What you should do: For this task, output every entry below exactly and omit the pictures.

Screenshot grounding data
● ● ● ● ●

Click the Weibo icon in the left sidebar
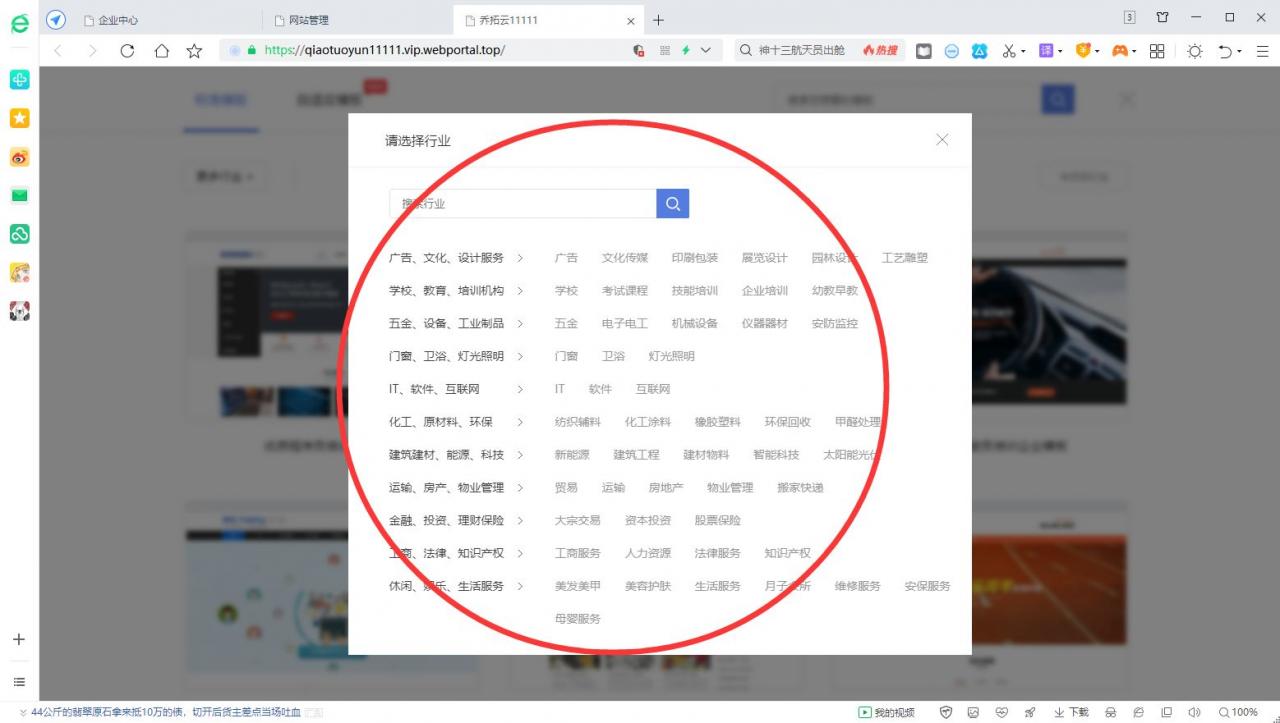 pyautogui.click(x=20, y=157)
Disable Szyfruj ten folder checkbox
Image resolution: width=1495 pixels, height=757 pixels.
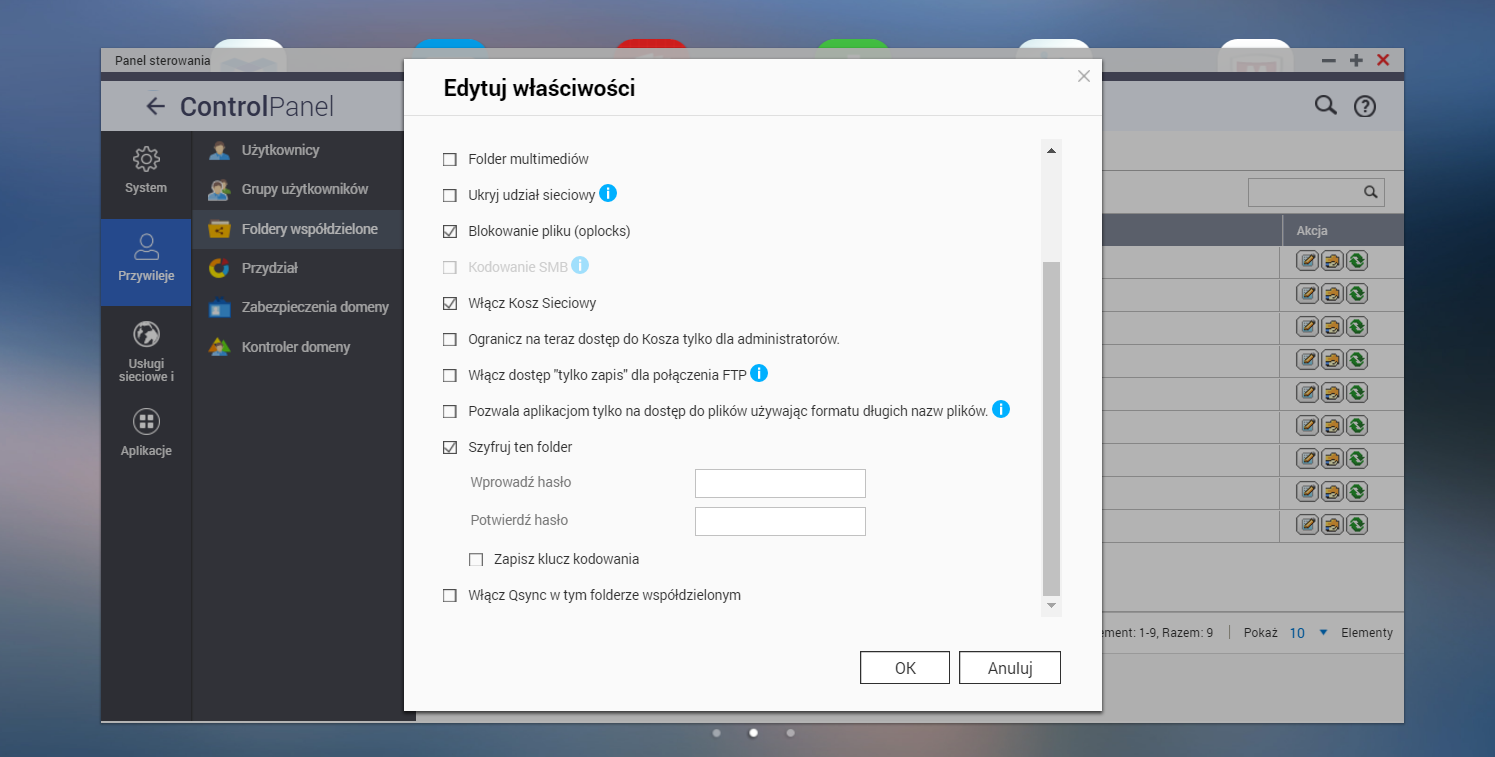(x=450, y=447)
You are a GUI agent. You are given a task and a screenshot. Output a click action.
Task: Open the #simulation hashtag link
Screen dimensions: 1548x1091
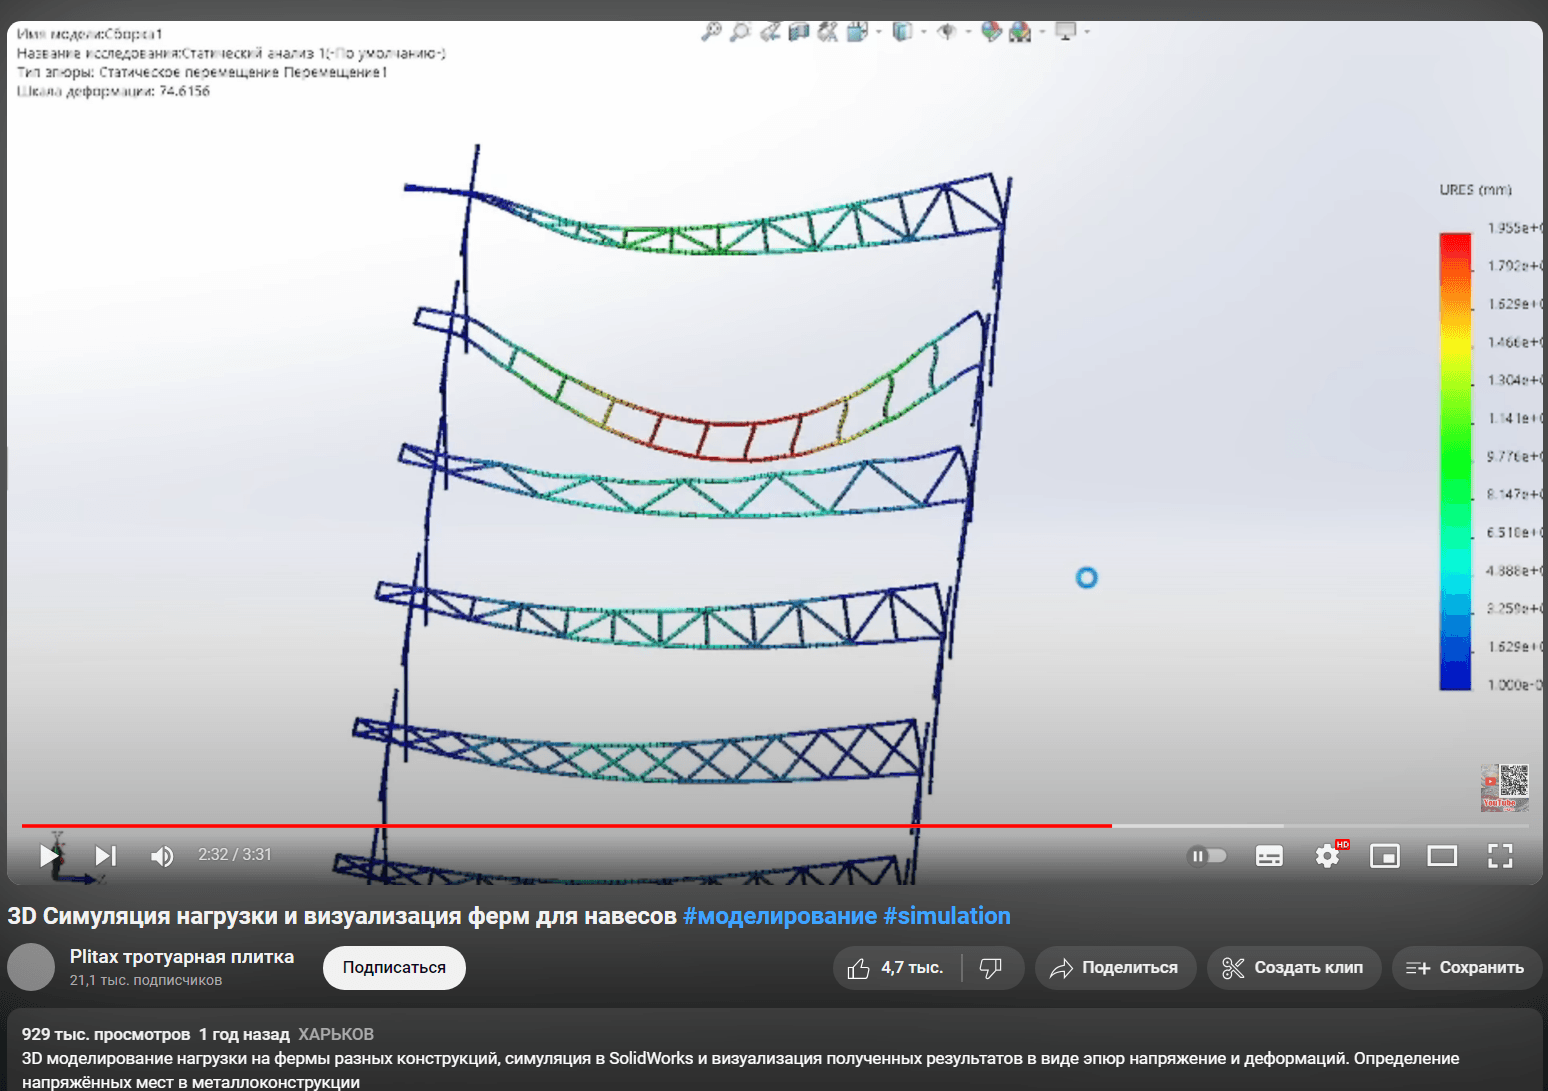[x=946, y=916]
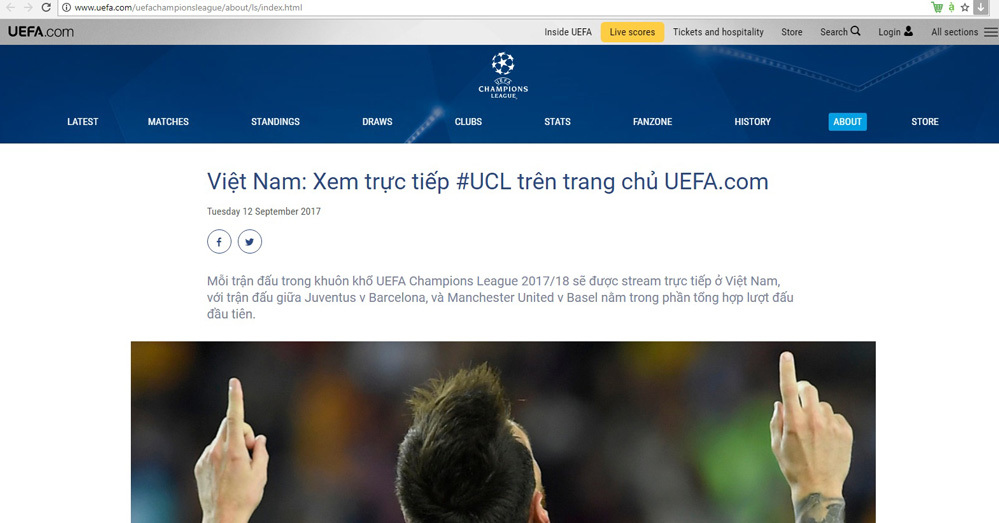Click the Champions League logo
Screen dimensions: 999x523
click(503, 75)
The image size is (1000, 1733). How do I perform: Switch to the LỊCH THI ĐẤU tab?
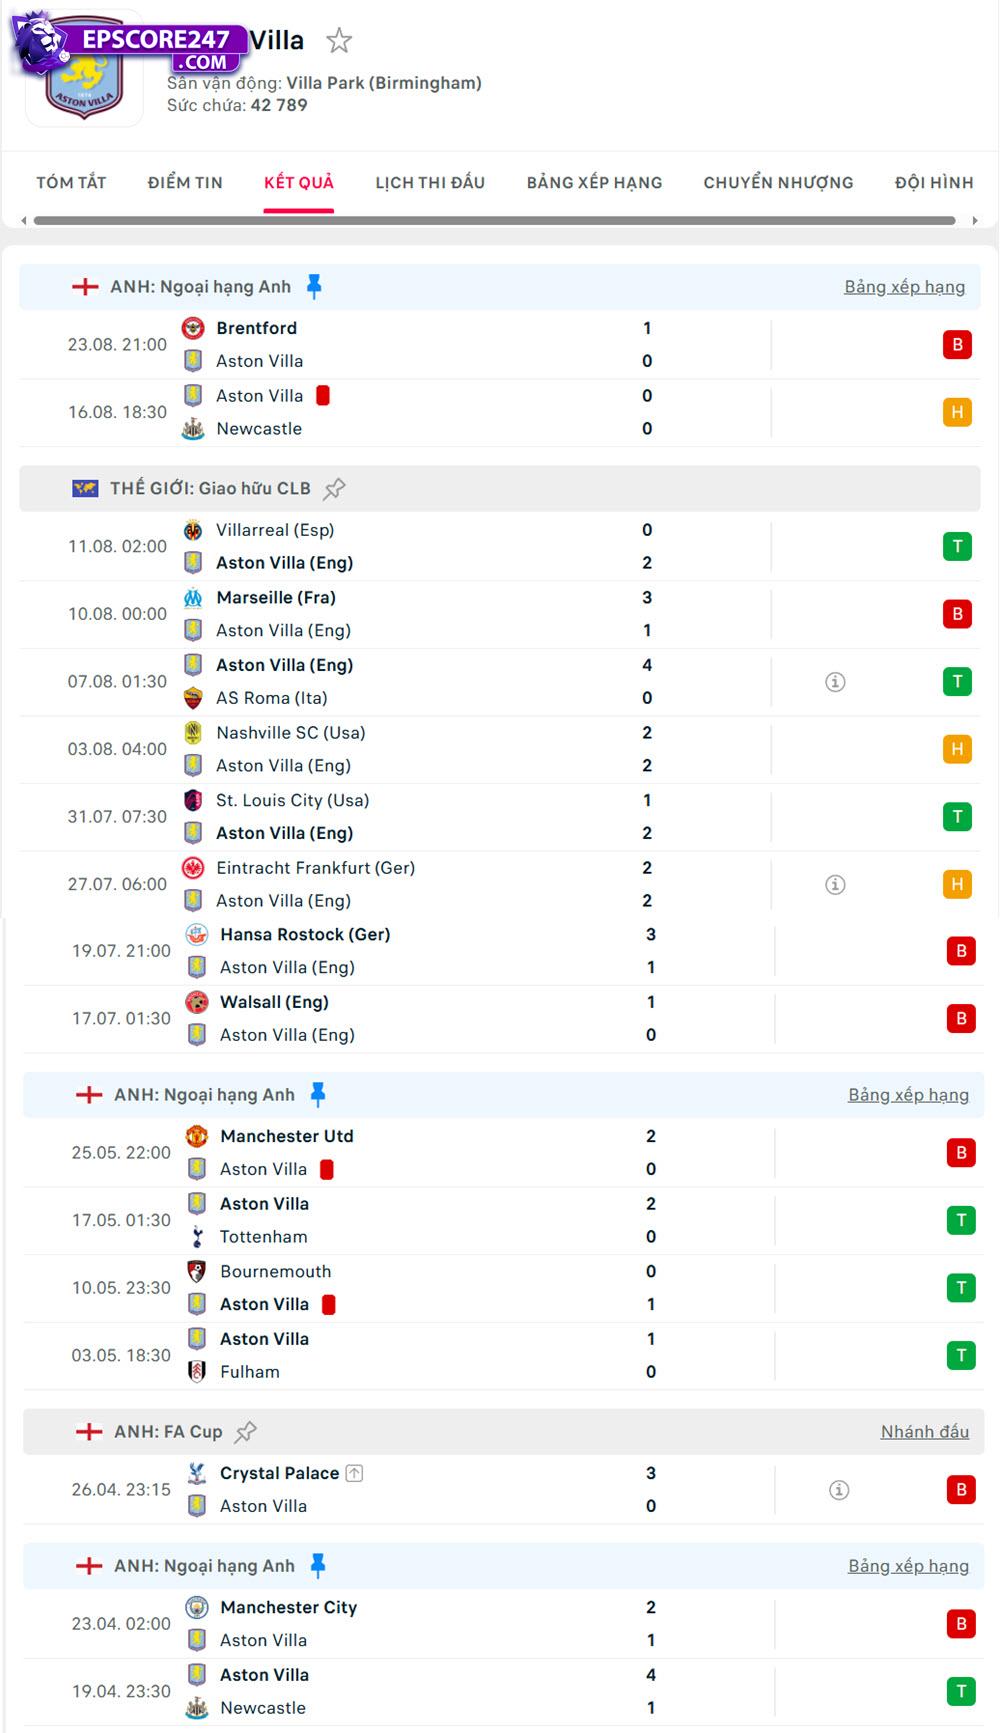[x=429, y=182]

● ● ● ● ●

Written reply:
Click the Weibo icon in the left sidebar
 pyautogui.click(x=20, y=157)
Disable Szyfruj ten folder checkbox
Image resolution: width=1495 pixels, height=757 pixels.
(x=450, y=447)
You are a GUI agent. You are given a task and a screenshot. Output a click action.
Task: Open the #simulation hashtag link
Screen dimensions: 1548x1091
[x=946, y=916]
Click the Champions League logo
Screen dimensions: 999x523
click(503, 75)
The image size is (1000, 1733). How do I perform: Switch to the LỊCH THI ĐẤU tab?
[x=429, y=182]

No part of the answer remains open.